The European Union has urged India and the EU to consider adding an investment liberalisation chapter to their Free Trade Agreement (FTA) when it comes up for review, saying it would strengthen long-term economic ties and encourage greater private sector participation.
Speaking at a Federation of European Business in India (FEBI) meeting, Hervé Delphin said the current agreement, concluded on January 27, 2026, does not include provisions for investment liberalisation in non-services sectors. He suggested that this gap should be addressed during the review process, expected two years after the FTA enters into force, likely in early 2027.
He added that discussions on investment liberalisation are already underway, noting that European companies are actively investing in India and many more are looking to expand or enter the market.
Alongside this, the EU has also pushed for early conclusion of an Investment Protection Agreement (IPA), which aims to reduce non-commercial risks such as sudden regulatory changes and political uncertainty, while ensuring fair treatment for investors.
The proposed investment liberalisation framework would guarantee national treatment and Most Favoured Nation (MFN) status for investors, while also preventing restrictive conditions such as local content requirements and export-linked obligations.
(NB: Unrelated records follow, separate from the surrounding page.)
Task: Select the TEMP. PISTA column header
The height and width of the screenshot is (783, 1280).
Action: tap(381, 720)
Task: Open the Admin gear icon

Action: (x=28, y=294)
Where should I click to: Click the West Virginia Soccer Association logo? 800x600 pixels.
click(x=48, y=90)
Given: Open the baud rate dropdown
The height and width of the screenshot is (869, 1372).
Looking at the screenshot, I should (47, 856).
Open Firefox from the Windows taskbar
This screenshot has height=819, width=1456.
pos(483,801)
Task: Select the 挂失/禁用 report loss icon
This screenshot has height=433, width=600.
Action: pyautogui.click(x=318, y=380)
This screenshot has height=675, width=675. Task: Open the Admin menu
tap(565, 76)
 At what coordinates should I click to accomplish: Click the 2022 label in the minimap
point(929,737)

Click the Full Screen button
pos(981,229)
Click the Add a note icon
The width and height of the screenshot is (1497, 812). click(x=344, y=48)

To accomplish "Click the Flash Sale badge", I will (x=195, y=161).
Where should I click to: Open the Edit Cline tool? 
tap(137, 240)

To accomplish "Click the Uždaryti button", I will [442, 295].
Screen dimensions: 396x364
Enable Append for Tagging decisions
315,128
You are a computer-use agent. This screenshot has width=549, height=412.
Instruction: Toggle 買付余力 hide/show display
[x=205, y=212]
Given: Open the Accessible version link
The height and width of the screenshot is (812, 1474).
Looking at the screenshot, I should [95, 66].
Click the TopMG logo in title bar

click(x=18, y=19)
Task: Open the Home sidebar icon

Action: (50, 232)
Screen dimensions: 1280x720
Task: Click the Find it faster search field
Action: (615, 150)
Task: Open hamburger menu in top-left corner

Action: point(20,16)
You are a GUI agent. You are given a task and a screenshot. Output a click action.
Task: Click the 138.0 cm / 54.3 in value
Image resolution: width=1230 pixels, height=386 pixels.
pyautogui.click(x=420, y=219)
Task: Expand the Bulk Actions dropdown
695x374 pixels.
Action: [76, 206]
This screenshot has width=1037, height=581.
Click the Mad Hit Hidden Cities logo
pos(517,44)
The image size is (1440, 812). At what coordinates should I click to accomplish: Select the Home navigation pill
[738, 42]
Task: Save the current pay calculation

According to EU estimates, more than 6,000 European companies operate in India, generating around 3.7 million direct jobs and contributing nearly US$ 220 billion in turnover in 2024, equivalent to about 5% of India’s GDP and a significant share of its manufacturing output. Indian firms have also invested approximately $40 billion in Europe, while European investments in India stand at about $140 billion.
Hervé Delphin also called for the swift conclusion of negotiations on a Geographical Indications (GI) agreement, which would help protect iconic products such as Darjeeling tea and Roquefort cheese.
Officials noted that the FTA is currently undergoing legal scrubbing, expected to be completed by July, followed by translation into EU languages. It will then require approval from the European Council and the European Parliament before final signing.
The agreement has been structured as an exclusive trade pact, meaning it requires approval only from the European Parliament rather than all EU member state legislatures, potentially speeding up the ratification process.